2000 (GMTI) Tracks on a Raspberry Pi

Pentland Edge has developed a new, efficient, tracker core, which we plan to use to increase the number of simultaneous GMTI (Ground Moving Target Indication) tracks that can be maintained on a range of hardware. This article is based on some initial benchmarking tests we performed to provide a baseline to measure future improvements against. Testing on a simple Raspberry Pi 4 single board computer shows that the tracker is already capable of handling a steady load of 2000 simultaneous tracks on a modest compute platform, with further scope for improvement.

What is GMTI Tracking?

Airborne surveillance radar systems will typically have GMTI (Ground Moving Target Indication) detection modes, which scan an area on the ground and periodically generate detections of moving vehicles and perhaps people. One of the difficulties in making use of this raw data is that the interval between detections may be a few seconds long, and from each snapshot of detections, without context, it can be difficult to make sense (particularly in a busy environment) of what is actually happening on the ground. Tracker systems aim to maintain context between radar updates, model the behaviour of the moving targets, and allow for interpolation and extrapolation of the radar data points. This allows operator displays to update continuously, showing a moving scene rather than a series of static snapshots. By modelling movement, the tracker is also able to reduce some of the noise inherent in the raw detections, and present a more accurate set of positions at a given time.

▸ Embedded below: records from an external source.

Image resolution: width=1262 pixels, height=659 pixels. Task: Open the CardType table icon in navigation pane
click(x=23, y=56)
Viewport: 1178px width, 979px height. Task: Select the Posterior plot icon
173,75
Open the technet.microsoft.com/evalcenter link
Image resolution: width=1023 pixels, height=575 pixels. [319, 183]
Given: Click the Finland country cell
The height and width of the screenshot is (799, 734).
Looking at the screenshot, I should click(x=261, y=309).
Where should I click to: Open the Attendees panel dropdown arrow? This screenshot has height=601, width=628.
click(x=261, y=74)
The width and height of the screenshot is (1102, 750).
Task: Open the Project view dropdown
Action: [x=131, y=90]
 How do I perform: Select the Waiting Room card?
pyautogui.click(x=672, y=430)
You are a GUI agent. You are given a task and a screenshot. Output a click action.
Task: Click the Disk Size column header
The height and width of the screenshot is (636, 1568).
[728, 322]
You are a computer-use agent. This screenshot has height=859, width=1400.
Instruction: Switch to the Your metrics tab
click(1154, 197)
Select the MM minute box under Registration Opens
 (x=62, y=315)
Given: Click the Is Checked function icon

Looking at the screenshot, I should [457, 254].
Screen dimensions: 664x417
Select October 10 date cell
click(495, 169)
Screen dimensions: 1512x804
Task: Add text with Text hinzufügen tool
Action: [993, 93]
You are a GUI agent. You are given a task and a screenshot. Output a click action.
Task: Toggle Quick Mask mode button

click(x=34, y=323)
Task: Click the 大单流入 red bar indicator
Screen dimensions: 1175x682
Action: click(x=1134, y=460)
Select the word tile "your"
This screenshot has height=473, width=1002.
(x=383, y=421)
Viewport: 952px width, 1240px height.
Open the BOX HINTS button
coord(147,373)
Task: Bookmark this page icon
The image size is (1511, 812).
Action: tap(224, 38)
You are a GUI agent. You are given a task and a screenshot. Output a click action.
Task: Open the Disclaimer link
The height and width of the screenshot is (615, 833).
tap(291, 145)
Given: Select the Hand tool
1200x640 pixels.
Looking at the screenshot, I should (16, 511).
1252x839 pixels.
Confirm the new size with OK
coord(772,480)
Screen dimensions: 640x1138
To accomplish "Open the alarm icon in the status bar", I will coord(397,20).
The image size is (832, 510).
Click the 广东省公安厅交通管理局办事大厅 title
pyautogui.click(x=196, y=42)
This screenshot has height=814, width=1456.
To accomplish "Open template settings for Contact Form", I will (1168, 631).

Why is Tracking Compute Intensive?

As the number of simultaneous tracks grows, and the maximum number of radar detections fed in during each scan interval increases, the process of combining each incoming new detection with existing tracks, or potentially starting a new track, becomes increasingly compute intensive as the number of potential combinations increases. Due to the “combinatorial explosion”, increasing the track count beyond a certain point quickly overwhelms live tracking systems that must keep up with the real-time arrival rate. Depending on the implementation of the tracker, updating the track models can also be a significant task. It is believed that many existing, readily deployable (not requiring a shipping container full of computers) systems are limited to between 500 to 1000 simultaneous tracks. Our aim is to find a way to boost this to 10000 simultaneous tracks through improved algorithms and efficiently written software that takes advantage of modern compute platforms.

Hawkstream Tracker Initial GMTI Benchmarking

While the software has been carefully written, it has not yet had any optimisation effort, or any attempt to make full use of the number of cores available on modern processors. As a starting point, we need to measure the initial performance so that we can tell if any changes made are indeed improvements, and to inform us where optimisation effort is best applied.

To provide a continuous test load, we used our detection simulator that can generate real-time detections for a specified number of targets, moving along a network of roads. The tracker was configured with a limit of 2000 tracks, and the simulator set to generate 2000 targets, updating once per second. The tracker was also configured to generate extrapolated track updates at a 10Hz rate (100 milliseconds between updates).

Soak testing on a desktop P.C.

The first test system was a standard desktop P.C. (AMD Ryzen 5 5500, 6 cores, 3600 Mhz). Running under constant load, the system took an average of 170 ms. to process each batch of 2000 new detections, occupying around 17% of one of the 6 cores on the CPU, with the overall system resource monitor showing little deviation in the baseline CPU loading of 5-10%. There is clearly scope to take advantage of the idle cores to reduce the 170ms latency in providing updates based on the latest detections, and to boost the track count further.

Soak testing on a Raspberry Pi (version 4).

A Raspberry Pi was selected as a simple test device, due in no small part to the fact that we have a number of these lying around, but also because it is reasonably representative of the sort of small, single board platform that can be deployed on all sorts of mobile platforms. The Pi was one of the older Pi 4 models, running a 32-bit Raspbian OS. The tracker core was compiled for the 1.5 GHz Broadcom CPU based on an ARM Cortex-A72 with 4 cores.

The detection simulator and output recorder processes ran on the host P.C. and communicated with the tracker over the wireless network.

Under constant load, the time to process updates was 788ms. This is still keeping up with the real-time arrival rate, but is getting close to the wire at 2000 tracks. Monitoring the resource usage showed that the tracker process was using around 85% of one of the CPU cores. A 780ms lag in processing position updates is not ideal. Ideally, the updates should be processed before the next extrapolated position output is provided, which would mean a 100ms limit for a 10 Hz update rate. In a similar manner to the desktop system, there is clearly considerable scope to make use of the other cores to reduce the update latency. However, 2000 simultaneous real-time tracks on a Raspberry Pi is a good baseline to start from, since this already exceeds the performance of many other systems.

Conclusions and Further Work

The soak testing showed that 2000 simultaneous tracks is already achievable on resource limited platforms comparable to a Raspberry Pi 4, and a desktop system is nowhere near its processing limit under that load. Further work will focus first on making use of the idle cores, followed by mapping to the Nvidia GPU which sits inside the desktop system, to see how far the track limit can be raised in a practical, readily deployable system.